▶ _What you should do_
Please transcribe exactly the lines from the one containing "Open the 2016 Panini Select listing title" through the end of the records below, both included, and nothing else.

▶ _Provided records_
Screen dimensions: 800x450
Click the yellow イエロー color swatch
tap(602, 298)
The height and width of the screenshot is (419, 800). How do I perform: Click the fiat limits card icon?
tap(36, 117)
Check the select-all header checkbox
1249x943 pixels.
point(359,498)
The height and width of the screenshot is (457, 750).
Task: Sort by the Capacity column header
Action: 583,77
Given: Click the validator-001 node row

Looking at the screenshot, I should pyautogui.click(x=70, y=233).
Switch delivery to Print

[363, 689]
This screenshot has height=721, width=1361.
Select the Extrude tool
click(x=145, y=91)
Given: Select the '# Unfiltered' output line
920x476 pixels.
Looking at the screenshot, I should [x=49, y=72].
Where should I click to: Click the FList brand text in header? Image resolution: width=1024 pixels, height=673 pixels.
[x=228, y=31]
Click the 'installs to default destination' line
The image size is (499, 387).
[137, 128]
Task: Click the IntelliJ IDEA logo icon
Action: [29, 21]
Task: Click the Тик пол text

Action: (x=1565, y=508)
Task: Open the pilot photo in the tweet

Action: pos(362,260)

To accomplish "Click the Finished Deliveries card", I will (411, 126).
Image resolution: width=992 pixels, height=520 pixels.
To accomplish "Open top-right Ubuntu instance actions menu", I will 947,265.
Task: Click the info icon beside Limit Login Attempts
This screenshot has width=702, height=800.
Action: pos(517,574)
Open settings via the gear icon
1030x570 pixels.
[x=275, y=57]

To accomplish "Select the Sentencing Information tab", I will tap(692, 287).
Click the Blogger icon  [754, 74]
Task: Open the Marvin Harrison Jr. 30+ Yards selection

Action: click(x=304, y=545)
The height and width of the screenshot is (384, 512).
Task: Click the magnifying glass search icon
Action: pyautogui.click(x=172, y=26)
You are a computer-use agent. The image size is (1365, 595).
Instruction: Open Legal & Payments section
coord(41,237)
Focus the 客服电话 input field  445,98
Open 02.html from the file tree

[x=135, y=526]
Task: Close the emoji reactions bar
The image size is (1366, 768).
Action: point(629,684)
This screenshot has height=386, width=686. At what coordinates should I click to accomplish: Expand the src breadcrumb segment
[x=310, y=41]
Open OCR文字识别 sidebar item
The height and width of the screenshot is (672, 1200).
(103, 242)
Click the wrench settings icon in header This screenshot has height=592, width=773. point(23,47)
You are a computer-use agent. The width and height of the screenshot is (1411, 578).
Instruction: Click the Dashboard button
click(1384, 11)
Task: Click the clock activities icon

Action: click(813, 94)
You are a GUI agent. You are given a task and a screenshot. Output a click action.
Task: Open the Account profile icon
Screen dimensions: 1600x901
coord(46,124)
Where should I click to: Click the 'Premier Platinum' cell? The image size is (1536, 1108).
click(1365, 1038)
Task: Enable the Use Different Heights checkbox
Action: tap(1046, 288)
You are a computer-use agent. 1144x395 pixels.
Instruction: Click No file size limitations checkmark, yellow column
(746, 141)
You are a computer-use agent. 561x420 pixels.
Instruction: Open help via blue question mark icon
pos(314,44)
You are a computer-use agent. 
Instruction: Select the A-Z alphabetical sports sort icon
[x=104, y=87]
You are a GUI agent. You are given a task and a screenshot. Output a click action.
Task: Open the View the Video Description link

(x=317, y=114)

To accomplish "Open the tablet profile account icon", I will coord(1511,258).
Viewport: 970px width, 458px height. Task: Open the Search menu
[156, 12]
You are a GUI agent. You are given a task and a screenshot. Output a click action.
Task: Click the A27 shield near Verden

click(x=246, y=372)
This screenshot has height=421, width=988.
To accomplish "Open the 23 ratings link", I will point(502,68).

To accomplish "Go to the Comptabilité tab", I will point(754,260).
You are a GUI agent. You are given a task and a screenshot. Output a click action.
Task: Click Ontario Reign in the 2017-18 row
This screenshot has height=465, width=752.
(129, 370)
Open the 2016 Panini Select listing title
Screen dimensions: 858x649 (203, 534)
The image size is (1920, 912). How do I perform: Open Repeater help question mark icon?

▶ _Exercise solution_
Open the 2016 Panini Select listing title
Screen dimensions: 858x649 (203, 534)
The image size is (1920, 912). How do I perform: Open Repeater help question mark icon?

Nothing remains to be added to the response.